热管真空管太阳能集热器及集热系统在自然条件下的热性能动态测试与预测模型研究

At present, the steady-state test method is predominantly used by domestic and abroad test standards for determining the thermal performance of solar collectors. The steady-state test method usually requires strict test conditions that are difficult to meet, accompanying with a long test period. And the thermal collecting efficiency curve obtained by the steady-state test performs poorly in the thermal performance predictions of solar collectors and solar collecting systems under natural conditions with variable solar irradiance and ambient temperature. Although there is some breakthrough work on the thermal performance dynamic test methods of solar collectors in the existing investigations, the accuracy levels of thermal performance predictions by the methods are not high. Because they did not combine the considerations of dynamic thermal performance predictions of solar collectors and systems. The heat pipe evacuated tube solar collector, which possesses particular thermal capacitance, is taken as the present study object. In this project, characterization models of dynamic thermal performances of the heat pipe evacuated tube solar collectors and collecting systems are studied combining with theoretical and experimental methods, starting from the collector transient thermal balance equations of one-node and multi-node lumped capacitance parameters.

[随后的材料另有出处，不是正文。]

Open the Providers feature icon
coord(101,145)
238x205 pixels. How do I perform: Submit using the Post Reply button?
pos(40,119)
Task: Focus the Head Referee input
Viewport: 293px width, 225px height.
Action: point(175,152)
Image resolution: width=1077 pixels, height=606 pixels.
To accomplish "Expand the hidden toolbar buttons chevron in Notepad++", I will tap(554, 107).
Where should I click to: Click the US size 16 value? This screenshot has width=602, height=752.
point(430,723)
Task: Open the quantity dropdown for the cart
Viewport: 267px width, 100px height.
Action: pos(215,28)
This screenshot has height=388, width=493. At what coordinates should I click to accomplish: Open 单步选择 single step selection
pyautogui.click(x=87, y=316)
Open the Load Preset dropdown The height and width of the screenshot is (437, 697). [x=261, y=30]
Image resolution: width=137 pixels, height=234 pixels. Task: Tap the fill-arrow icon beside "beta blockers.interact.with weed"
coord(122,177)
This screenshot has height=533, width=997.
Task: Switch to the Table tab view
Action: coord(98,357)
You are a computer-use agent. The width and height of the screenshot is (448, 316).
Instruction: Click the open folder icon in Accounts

The main content contains: the investigation of dynamic thermal performance test and prediction models under natural conditions applied to heat pipe evacuated tube solar collectors; experimental validation and amendment of the test and prediction models; extending the developed solar collector models to the thermal performance tests and predictions of solar collecting systems under natural conditions. The project is aimed at revealing the inner correlation between the dynamic thermal performances of the solar collectors as well as the solar collecting systems under natural conditions and the characteristic parameters. It will provide convenient test method and accurate prediction model references for real engineering application.

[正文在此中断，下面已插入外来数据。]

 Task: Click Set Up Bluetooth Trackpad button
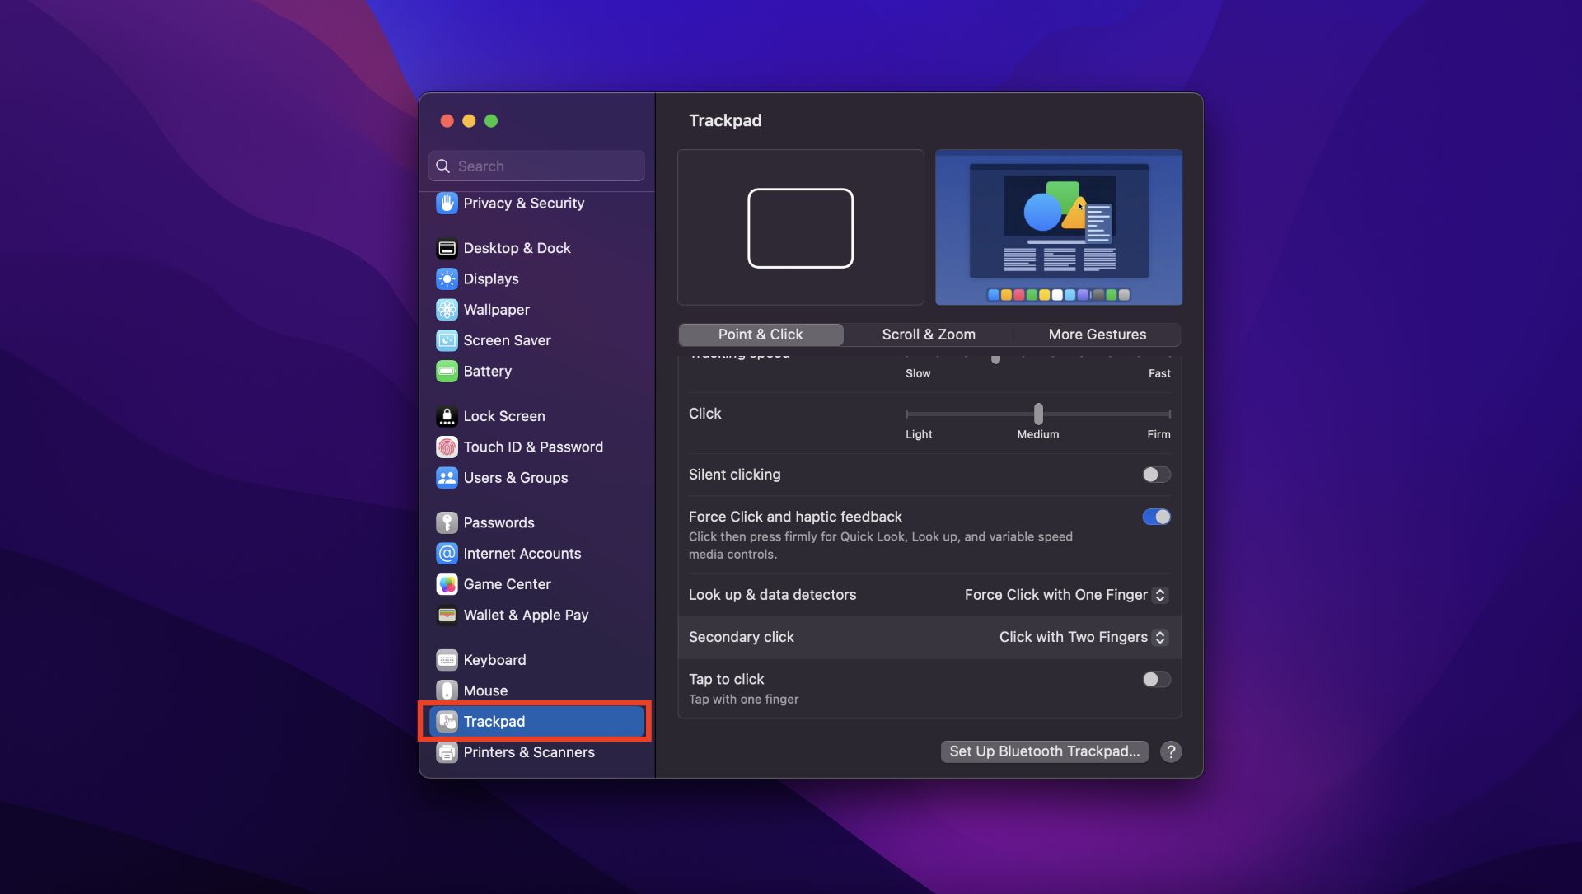[x=1043, y=751]
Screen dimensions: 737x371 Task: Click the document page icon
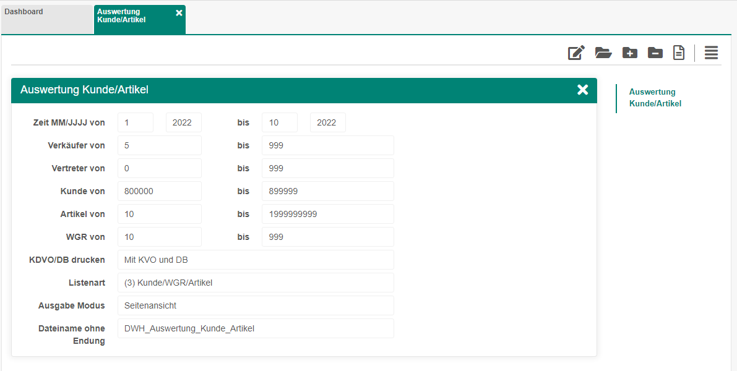[x=679, y=53]
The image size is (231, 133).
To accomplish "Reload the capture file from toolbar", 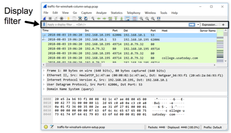I will click(x=86, y=19).
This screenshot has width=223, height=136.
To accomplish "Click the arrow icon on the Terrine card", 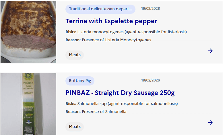I will 210,51.
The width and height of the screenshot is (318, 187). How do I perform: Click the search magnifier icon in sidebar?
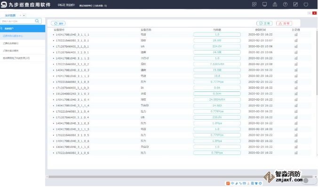pyautogui.click(x=37, y=21)
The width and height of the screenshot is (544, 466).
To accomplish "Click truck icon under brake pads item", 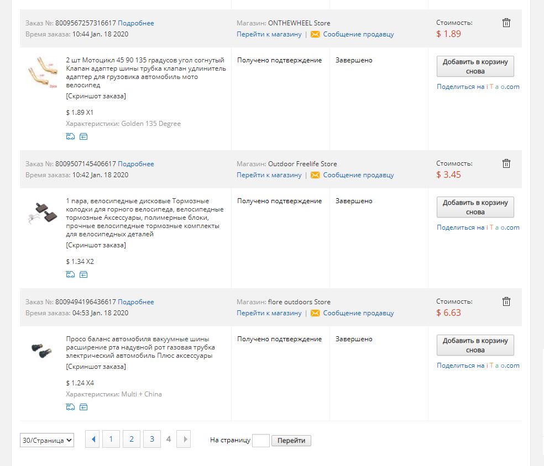I will (x=70, y=274).
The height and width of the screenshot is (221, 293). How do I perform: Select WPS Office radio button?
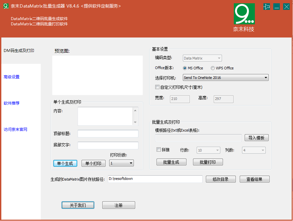pyautogui.click(x=213, y=68)
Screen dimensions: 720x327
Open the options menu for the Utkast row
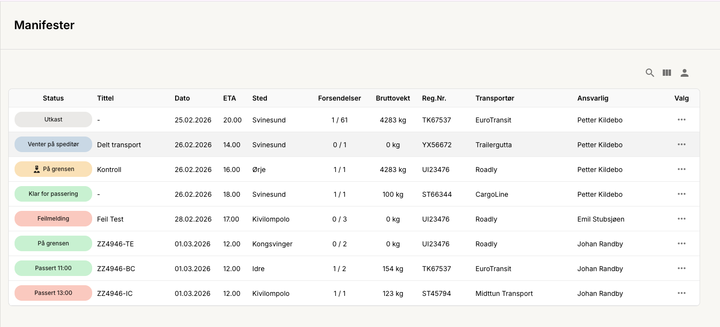click(x=682, y=120)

当前国内外的太阳能集热器热性能测试标准以稳态测试方法为主，其测试条件严格、周期较长，且得到的集热效率曲线在用于太阳辐照和室外温度变化的自然条件下集热器及集热系统热性能预测时准确度欠佳。既有研究在集热器热性能动态测试方法方面虽有一定的突破，但通常未结合集热器及系统动态热性能预测考虑，预测准确度不高。本项目针对热容较为特殊的热管式真空管太阳能集热器，从“单点”和“多点”集总热容参数瞬态热平衡方程出发，结合理论与实验，研究该型集热器及集热系统的动态热性能表征模型。主要内容有：适用于热管式真空管型太阳能集热器在自然条件下的热性能动态测试模型及预测模型理论研究；测试与预测模型实验验证与修正；将相关集热器模型推广至太阳能集热系统自然条件下的热性能测试与预测中。项目旨在揭示相关集热器及集热系统在自然条件下的动态热性能与特征参数之间的内在关联，为其在实际应用中提供便捷的测试方法和准确的预测模型参考。

太阳能作为清洁可再生能源之一，对其充分有效地利用，能够减少化石能源消耗，起到节能减排和降低环境污染的效果。然而，太阳能在本质上是一种时间上不连续、空间上密度低的不稳定性能源，太阳能热利用技术的发展受到其不稳定特性的制约。为了更好地理解太阳能热系统的不稳定性，需要对太阳能集热器及集热系统在自然变化条件下的动态热性能进行较为准确的物理数学描述，从而设计出更好的太阳能热系统和革新相关技术。对太阳能集热器及集热系统在自然条件下动态热性能的准确表征，可为太阳能热利用技术的发展夯实理论基础。鉴于此，本项目探究了太阳能集热器及集热系统的动态热性能表征模型，主要研究包括：适用于热管式真空管型太阳能集热器在自然条件下的热性能动态测试模型及预测模型理论研究；测试与预测模型实验验证与修正；将相关集热器模型推广至太阳能集热系统自然条件下的热性能测试与预测中。项目研究解析推导了改进的集热器热性能动态表征模型，扩宽了模型适用条件，使得其适用于自然变化气象条件下的多种工况，如集热器进口温度变化速率较大、较宽变化范围的散射辐射比率及不同入射角修正等情形；结合相关理论分析和实验验证，诠释了改进的表征模型与热惯性修正模型（TICM）之间的关联特征，定义了集热器动态响应时间常数，给出动态时间常数与静态时间常数之间的关联式。在此基础上，将集热器动态热性能表征模型推广到太阳能集热系统的动态热性能表征，类比定义相关关联特征参数进行模型描述及论证。该研究揭示了太阳能集热器及集热系统的动态热性能与相关特征参数之间的内在关联，为太阳能系统在实际应用中提供便捷的测试方法和较为准确的预测模型参考，为太阳能热系统的匹配设计、系统控制模式和控制策略开发等热利用技术提供了一定等理论基础和技术支撑。